Depending on the location of the lipoma the patient will place either supine (lying on the back) or prone (lying on the stomach) on the operating table. A monitor is attached to keep track of the patient’s vitals (heart rate, blood pressure and oxygen saturation).

An IV cannula is inserted to administer medications for the procedure. The area of surgery is cleaned and covered with sterile drapes. Depending on the location and size of the lipoma, local/regional/general anaesthesia may be given. 

There are two approaches to lipoma removal. They are:

  1. Excision of the lipoma: this method is used when the lipoma is relatively small and easily accessible. An incision is made using a scalpel (sharp sterile blade) and the lipoma is squeezed out by detaching (excising) from the surrounding tissue.
  2. Liposuction: this is a newer method used for large/ multiple lipomas. An incision is made after which a thin hollow tube is inserted which sucks out all the fat. The advantage of the method is that it requires a smaller incision. However, it is relatively costlier.

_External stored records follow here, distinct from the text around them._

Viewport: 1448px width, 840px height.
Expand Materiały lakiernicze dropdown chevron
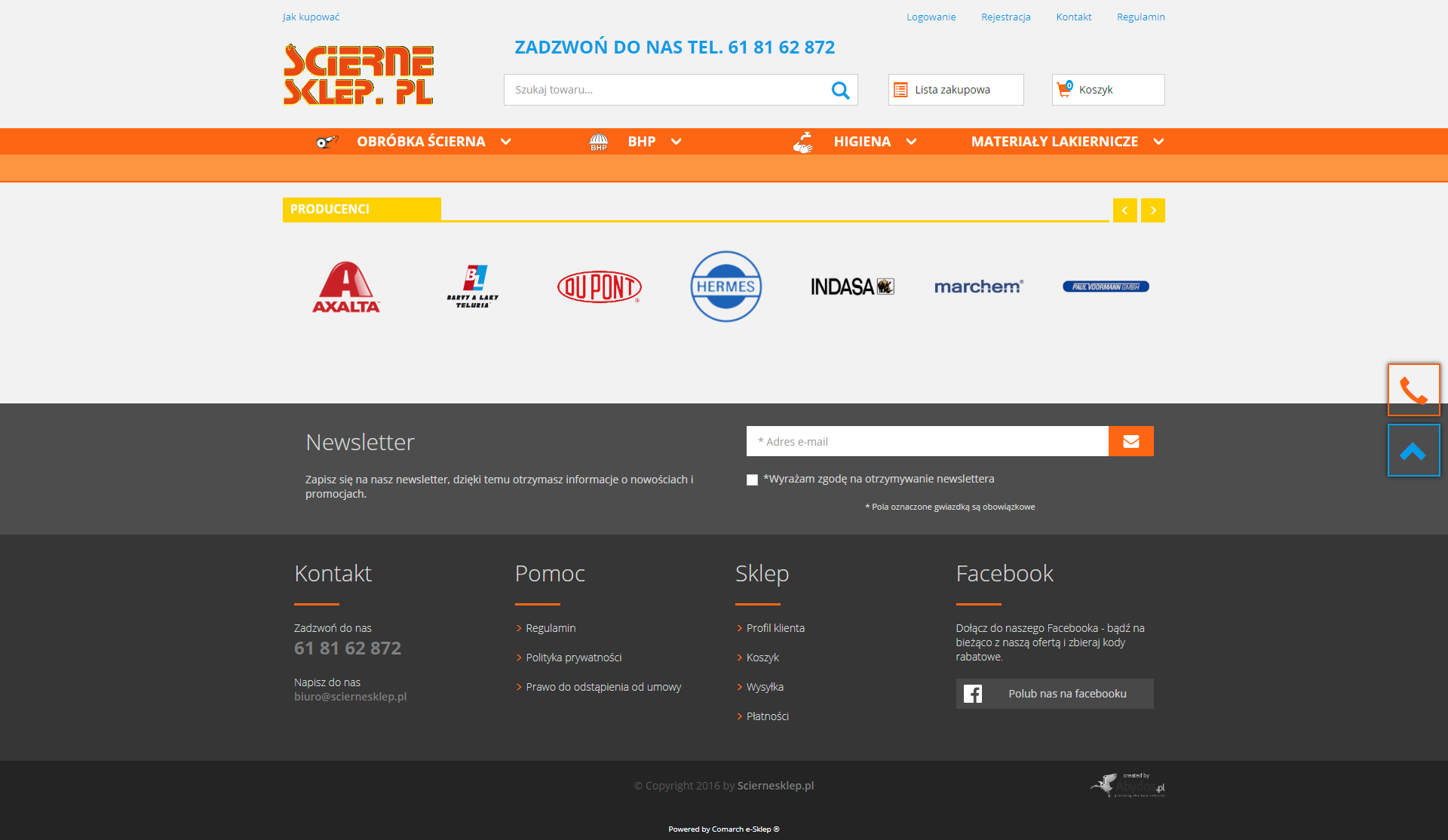[1158, 142]
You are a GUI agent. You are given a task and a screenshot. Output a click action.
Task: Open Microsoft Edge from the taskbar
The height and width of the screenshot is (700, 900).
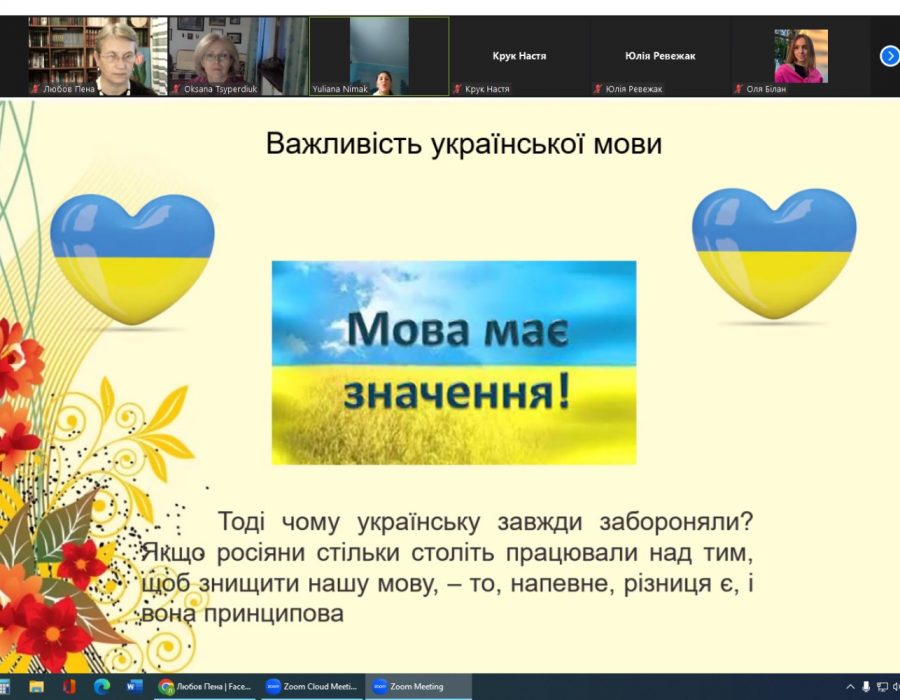(102, 686)
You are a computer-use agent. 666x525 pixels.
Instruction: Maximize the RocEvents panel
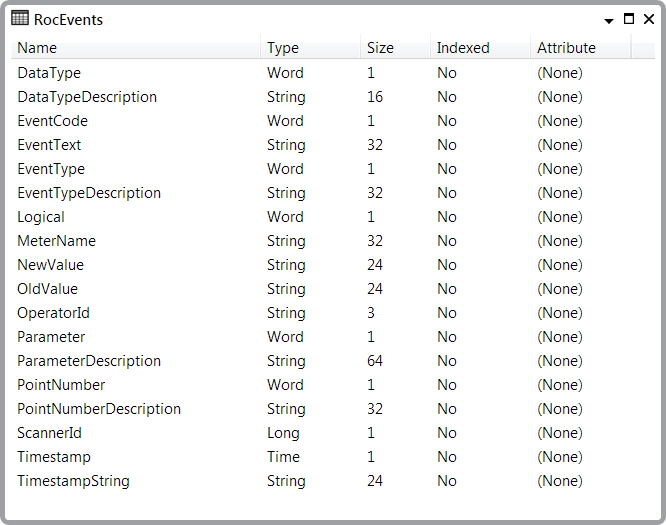coord(629,19)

After the removal of the lipoma, pressure is applied to stop any bleeding. The wound is later sutured (stitched) using absorbable sutures and a bandage is applied over it. These sutures dissolve after a specific duration of time. The lipoma is sent for pathological investigations post-surgery.

The surgery is of short duration i.e. between 30 minutes to one hour.

Risks and complications are minimal. However, some of the risks include

  • Excessive bleeding from the wound especially in the case of angiolipomas
  • Injury to surrounding nerves and blood vessels
  • Seroma (cyst which contains blood and serum): this swelling will reduce on its own after a few days
  • Infection of the wound
  • Complications due to anaesthesia

After the procedure, the patient is shifted from the OT and kept under observation for a few hours. Pain at the site of surgery is managed with analgesics.

A discharge summary is prepared by the doctor which includes relevant medications and advice on wound care. These typically include:

  • Continuation of medication for pre-existing conditions, if any
  • Antibiotics and analgesics to prevent infection and pain respectively
  • The bandage is to be removed after 12-24hrs. Swelling and minor bleeding of the wound can be controlled by applying ice packs.
  • Maintenance of hygiene of the wound site is advised to prevent infection
  • Avoidance of applying creams/powders/oils is to be followed until the sutures dissolve on their own
  • After bathing the area is to be patted dry.
  • Avoid any strenuous activities or exercises for a couple of days to prevent pulling and tearing of the stitches that can reopen the wound.

The doctor should be notified if any of the following symptoms are seen

  • Excessive bleeding from the wound
  • Swelling or pain
  • Pus discharge
  • Fever

The entire wound takes one to two weeks to heal. The sutures dissolve by themselves over time and may or may not leave a scar depending on the technique of wound closure.

Follow up is as per the instructions of the doctor and to discuss the results of the pathological investigation of the lipoma.

In conclusion, lipoma removal surgery is required in lipomas that have become symptomatic or are causing cosmetic discomfort. The surgery is short with a high success rate and minimal complications. Recurrence of a lipoma post-surgery is rare.